Si seuls deux opérations de ce genre ont été réalisés en France actuellement, le pays pionner dans ce domaine n’est autre que la Suède, avec une première greffe réalisée en 2014 ayant conduit à une naissance, d’où le partenariat essentiel entre l’hôpital Foch et l’université de Göteborg. L’établissement français a bon espoir de pouvoir en réaliser plusieurs autres, ayant reçu une autorisation pour encore huit femmes. « Cette intervention médicale consolide l’espoir pour des patientes nées sans utérus ou présentant une infertilité utérine causée par une hystérectomie ou un utérus non fonctionnel. Elle a mobilisé plus d’une vingtaine de chercheurs et permet des avancées scientifiques significatives dans les domaines de la transplantation et de la reproduction. », conclut-il. Bientôt, il ne sera peut-être plus le seul hôpital où une telle prouesse pourra être réalisée car le CHU de Rennes a annoncé en octobre 2021 se préparer pour l’horizon 2023 à la mise en œuvre de transplantations utérines au bénéfice de femmes nées sans utérus et pour qui « cette solution est le seul moyen d’être à la fois la mère porteuse, génétique et légale de leur enfant.»
En juin dernier, ce projet qui porte le nom de « Tulipe » a franchi une nouvelle étape en obtenant de la part du ministère de la Santé un financement de 1,4 million d’euros couvrant la réalisation de 16 transplantations utérines. Plus précisément, ce projet porte sur la réalisation de 16 transplantations utérines afin de mieux comprendre les facteurs de réussite des grossesses chez les patientes receveuses.
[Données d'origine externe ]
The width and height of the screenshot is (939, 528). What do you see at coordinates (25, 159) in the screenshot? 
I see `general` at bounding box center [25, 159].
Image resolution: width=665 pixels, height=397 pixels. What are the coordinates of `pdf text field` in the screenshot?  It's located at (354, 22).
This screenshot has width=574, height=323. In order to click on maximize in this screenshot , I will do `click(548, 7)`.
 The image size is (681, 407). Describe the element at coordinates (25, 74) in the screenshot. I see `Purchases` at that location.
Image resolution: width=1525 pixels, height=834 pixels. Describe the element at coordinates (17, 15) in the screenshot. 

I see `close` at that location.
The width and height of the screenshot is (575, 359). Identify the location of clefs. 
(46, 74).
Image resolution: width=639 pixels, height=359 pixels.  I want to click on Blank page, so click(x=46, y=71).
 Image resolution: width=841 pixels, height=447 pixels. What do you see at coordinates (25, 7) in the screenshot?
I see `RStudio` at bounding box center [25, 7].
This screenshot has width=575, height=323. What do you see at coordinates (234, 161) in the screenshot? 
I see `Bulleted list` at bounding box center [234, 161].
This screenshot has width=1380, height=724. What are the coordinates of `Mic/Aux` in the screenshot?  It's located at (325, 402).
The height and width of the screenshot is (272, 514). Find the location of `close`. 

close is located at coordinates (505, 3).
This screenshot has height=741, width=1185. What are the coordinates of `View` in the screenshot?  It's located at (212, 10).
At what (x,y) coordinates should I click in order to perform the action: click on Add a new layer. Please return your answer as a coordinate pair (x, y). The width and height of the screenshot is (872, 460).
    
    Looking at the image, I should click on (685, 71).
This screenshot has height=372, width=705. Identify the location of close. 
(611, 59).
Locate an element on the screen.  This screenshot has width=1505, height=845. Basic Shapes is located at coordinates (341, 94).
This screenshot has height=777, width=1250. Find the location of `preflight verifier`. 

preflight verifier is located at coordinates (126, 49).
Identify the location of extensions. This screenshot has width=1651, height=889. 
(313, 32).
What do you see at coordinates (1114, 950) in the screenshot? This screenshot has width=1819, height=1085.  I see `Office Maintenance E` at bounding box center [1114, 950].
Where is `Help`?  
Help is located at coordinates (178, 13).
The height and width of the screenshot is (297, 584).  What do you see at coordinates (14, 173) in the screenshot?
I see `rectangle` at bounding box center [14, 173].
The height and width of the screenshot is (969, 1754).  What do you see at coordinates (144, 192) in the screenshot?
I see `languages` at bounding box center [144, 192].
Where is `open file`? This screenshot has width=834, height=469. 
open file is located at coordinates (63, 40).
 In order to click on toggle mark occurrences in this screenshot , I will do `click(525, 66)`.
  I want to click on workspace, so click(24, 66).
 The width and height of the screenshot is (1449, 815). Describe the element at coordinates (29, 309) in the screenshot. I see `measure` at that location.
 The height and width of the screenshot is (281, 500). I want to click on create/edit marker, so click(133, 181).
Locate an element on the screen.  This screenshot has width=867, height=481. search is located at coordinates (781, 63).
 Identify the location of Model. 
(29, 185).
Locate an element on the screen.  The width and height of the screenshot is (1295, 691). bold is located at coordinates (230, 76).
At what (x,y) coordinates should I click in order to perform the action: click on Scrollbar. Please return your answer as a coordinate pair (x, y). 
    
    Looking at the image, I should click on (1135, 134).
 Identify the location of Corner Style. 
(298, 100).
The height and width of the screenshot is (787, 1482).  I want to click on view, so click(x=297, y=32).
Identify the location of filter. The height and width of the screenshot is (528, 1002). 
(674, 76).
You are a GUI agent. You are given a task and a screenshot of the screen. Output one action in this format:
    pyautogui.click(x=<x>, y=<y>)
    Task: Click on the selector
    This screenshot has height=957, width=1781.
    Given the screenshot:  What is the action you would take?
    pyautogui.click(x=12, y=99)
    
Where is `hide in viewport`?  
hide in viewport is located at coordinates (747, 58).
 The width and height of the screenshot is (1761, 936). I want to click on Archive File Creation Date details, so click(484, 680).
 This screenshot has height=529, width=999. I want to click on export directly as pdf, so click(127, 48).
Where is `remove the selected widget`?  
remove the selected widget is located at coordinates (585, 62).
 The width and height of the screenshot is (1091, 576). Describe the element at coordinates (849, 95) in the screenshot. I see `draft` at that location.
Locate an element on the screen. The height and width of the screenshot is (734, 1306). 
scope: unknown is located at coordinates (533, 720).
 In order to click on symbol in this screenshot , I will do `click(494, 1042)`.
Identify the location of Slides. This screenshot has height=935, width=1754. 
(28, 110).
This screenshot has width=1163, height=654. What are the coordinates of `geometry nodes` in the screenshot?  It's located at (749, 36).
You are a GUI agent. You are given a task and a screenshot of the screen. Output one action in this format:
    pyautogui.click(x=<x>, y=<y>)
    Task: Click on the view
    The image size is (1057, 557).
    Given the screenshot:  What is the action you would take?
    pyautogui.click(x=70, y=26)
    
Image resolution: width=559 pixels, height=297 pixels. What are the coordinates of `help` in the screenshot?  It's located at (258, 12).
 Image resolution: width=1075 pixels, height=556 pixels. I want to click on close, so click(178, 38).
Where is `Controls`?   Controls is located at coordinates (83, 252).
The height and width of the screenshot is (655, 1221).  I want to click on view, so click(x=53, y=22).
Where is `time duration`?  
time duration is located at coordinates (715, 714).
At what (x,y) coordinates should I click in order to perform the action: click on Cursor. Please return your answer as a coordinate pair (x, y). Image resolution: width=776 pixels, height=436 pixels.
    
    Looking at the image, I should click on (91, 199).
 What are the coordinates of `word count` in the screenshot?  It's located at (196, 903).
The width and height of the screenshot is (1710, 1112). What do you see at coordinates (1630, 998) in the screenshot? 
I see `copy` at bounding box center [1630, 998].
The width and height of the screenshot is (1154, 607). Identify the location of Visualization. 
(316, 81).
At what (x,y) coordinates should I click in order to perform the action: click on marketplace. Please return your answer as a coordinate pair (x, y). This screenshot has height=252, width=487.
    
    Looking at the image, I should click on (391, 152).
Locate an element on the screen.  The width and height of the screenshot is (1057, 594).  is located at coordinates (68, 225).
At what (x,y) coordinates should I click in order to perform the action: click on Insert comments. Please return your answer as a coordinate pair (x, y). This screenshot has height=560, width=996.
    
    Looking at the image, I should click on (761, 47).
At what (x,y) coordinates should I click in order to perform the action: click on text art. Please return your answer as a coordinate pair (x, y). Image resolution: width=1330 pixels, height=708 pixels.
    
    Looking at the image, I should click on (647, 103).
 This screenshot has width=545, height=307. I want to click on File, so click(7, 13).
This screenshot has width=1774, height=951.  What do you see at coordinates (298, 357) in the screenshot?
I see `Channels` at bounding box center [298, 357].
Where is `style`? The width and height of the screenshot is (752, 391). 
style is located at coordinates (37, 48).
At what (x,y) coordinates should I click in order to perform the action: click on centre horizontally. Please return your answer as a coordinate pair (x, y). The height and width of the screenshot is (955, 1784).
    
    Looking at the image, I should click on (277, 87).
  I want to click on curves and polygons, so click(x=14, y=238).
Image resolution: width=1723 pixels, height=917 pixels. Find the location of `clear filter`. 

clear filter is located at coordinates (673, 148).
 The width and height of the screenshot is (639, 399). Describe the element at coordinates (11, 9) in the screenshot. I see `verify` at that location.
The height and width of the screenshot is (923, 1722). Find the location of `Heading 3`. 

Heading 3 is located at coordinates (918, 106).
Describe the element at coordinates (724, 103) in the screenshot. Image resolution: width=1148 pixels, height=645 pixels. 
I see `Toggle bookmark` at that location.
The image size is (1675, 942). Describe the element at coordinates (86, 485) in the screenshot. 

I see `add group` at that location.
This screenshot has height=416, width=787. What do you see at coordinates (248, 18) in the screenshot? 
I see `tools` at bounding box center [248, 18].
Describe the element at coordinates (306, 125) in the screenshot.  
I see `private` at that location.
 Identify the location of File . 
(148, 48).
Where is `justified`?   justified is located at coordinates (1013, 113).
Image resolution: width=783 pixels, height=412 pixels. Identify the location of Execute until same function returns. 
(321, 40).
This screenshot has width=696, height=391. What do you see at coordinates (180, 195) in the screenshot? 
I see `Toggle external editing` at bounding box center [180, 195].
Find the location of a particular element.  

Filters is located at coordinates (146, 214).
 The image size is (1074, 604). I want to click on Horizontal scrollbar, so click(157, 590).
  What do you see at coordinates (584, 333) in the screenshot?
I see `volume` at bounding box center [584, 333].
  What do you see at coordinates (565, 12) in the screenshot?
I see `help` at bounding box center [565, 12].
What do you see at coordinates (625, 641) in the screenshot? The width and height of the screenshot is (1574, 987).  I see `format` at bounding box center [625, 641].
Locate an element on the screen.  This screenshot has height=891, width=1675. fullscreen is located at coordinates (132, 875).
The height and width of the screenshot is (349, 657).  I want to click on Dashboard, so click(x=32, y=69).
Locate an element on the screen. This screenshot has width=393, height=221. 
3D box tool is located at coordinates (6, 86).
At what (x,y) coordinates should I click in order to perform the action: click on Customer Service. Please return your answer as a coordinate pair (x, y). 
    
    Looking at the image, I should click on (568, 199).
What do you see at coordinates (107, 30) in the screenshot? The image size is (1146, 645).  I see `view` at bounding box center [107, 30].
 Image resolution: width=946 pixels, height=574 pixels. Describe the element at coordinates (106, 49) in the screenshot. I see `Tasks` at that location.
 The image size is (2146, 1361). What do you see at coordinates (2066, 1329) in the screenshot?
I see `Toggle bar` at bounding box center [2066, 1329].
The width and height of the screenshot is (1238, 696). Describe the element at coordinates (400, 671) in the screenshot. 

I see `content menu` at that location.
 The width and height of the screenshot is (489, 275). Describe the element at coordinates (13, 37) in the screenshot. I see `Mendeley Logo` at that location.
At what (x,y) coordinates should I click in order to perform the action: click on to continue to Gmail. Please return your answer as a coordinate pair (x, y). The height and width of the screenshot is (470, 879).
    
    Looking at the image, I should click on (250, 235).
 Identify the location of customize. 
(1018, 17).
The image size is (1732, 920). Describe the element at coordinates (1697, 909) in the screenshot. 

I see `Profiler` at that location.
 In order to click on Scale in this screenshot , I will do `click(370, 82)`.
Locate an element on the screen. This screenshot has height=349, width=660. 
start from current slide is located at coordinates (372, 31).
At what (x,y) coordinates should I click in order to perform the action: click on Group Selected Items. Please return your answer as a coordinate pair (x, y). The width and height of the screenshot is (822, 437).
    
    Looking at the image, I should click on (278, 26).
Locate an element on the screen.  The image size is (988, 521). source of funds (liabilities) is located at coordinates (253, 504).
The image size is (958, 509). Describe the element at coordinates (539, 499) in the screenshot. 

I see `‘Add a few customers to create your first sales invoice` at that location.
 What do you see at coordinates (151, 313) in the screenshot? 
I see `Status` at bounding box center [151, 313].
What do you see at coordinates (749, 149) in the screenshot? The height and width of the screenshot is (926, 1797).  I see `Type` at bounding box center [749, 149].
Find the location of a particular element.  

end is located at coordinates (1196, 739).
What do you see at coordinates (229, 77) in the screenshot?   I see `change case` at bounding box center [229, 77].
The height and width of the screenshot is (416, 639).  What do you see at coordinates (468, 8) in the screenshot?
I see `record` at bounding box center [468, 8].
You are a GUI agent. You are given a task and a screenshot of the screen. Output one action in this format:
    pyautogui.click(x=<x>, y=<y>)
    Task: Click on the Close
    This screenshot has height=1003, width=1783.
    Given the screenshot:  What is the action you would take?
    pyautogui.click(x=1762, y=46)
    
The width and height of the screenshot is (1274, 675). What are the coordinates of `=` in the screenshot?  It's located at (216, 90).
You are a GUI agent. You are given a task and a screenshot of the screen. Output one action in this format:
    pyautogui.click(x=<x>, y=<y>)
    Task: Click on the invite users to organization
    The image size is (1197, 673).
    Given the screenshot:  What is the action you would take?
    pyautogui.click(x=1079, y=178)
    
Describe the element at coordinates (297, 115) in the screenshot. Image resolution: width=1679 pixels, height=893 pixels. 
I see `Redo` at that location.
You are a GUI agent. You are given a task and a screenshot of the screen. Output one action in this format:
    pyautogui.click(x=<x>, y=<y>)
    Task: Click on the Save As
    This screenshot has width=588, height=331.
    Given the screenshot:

Parmi ces transplantations, 8 seront issues de donneuses vivantes et 8 de donneuses décédées. « Pour multiplier les chances d’avoir une donneuse compatible, pouvoir comparer les chances de succès entre les deux et diminuer la pression psychologique d’une éventuelle donneuse proche. », détaille au Parisien le Pr Vincent Lavoué, gynécologue pilote du projet. On dénombre aujourd’hui dans le monde 80 greffes d’utérus ayant donné naissance à 30 enfants. Reste que le CHU doit encore gravir les dernières marches qui lui permettront de devenir le deuxième établissement français à réaliser une telle opération, qui reste encore très rare, c’est pourquoi chaque nouvelle intervention participe à améliorer les connaissances et à faire évoluer les protocoles.